If you wish to buy a replacement LCD screen for your 3D printer, then it will cost you around 23 euros for a BigTreeTech TFT35 V3.0 touch screen LCD. You can choose a user interface for your printer according to your own preference and needs.

File Transfer Options

The very basic file transfer option is to connect your 3D printer to the computer via a USB cable. All 3D printers come with a USB slot to connect them to a PC for file transfer. Many people don’t like the idea of using the traditional method of connecting a USB cable because of the fact that their computers undergo sudden forceful shutdowns and restarts, which hinders the printing process.

Connecting the printer via an ethernet cable is another option available for users but this option is also not welcomed by many users. The third and most popular file transfer option is using an SD card or a USB flash drive. As a user, you need to upload a working printing file in the SD card/USB drive from your computer and then plug it into the slot present on the 3D printer. Then, you need to run some commands to initiate the printing process.

Final Thoughts

3D printers are not as simple as they look. Numerous components work together to execute the printing process.

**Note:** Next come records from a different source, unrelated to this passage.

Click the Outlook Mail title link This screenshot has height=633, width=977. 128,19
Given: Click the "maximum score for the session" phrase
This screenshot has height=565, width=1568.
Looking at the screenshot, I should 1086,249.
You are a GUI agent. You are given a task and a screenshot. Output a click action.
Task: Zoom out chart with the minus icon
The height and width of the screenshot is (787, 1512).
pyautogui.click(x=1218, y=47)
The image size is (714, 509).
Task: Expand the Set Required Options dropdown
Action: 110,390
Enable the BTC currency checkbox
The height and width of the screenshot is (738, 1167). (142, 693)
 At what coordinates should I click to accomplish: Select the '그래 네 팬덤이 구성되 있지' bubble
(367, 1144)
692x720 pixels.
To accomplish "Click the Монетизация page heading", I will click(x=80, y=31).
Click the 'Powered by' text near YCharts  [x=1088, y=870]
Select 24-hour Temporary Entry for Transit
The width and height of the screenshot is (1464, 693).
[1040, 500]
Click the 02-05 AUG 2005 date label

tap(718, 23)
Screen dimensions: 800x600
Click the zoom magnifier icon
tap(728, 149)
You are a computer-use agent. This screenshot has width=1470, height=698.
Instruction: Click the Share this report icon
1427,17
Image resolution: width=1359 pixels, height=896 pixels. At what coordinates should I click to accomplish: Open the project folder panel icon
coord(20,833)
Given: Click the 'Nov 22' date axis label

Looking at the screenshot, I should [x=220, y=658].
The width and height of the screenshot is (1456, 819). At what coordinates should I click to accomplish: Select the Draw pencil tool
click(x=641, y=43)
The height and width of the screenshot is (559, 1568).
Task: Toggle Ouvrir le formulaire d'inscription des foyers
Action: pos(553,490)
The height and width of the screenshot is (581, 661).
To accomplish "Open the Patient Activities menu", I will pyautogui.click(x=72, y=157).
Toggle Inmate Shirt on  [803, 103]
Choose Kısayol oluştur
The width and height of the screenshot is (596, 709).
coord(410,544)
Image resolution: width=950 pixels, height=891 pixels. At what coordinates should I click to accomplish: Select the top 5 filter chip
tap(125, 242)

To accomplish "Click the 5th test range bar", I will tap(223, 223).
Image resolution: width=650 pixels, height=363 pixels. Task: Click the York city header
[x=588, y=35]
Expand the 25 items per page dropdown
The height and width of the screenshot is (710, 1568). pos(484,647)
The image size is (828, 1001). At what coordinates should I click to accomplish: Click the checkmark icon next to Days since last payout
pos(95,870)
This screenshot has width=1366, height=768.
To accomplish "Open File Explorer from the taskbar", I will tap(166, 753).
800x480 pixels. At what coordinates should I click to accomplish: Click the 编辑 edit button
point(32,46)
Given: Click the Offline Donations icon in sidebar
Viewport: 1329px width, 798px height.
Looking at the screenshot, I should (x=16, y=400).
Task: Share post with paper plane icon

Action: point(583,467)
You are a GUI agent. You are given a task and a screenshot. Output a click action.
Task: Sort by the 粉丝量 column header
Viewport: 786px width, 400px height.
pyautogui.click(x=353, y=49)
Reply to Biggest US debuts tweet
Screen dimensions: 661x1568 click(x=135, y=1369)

The process might sound simple because apparently one needs to insert a filament and pop in a few commands along with the printing file to initiate printing the object, but in reality, all of the above-mentioned parts play their role individually to run the 3D printing process smoothly.

3D printers are a great invention because you can design and create any part/object you want, without much hassle. The huge variety of printers, each having their own unique features, have made it easy for users to select one according to their requirements. They can customize the printer according to their own needs or opt for a DIY 3D printer, which perfectly fulfills their requirements.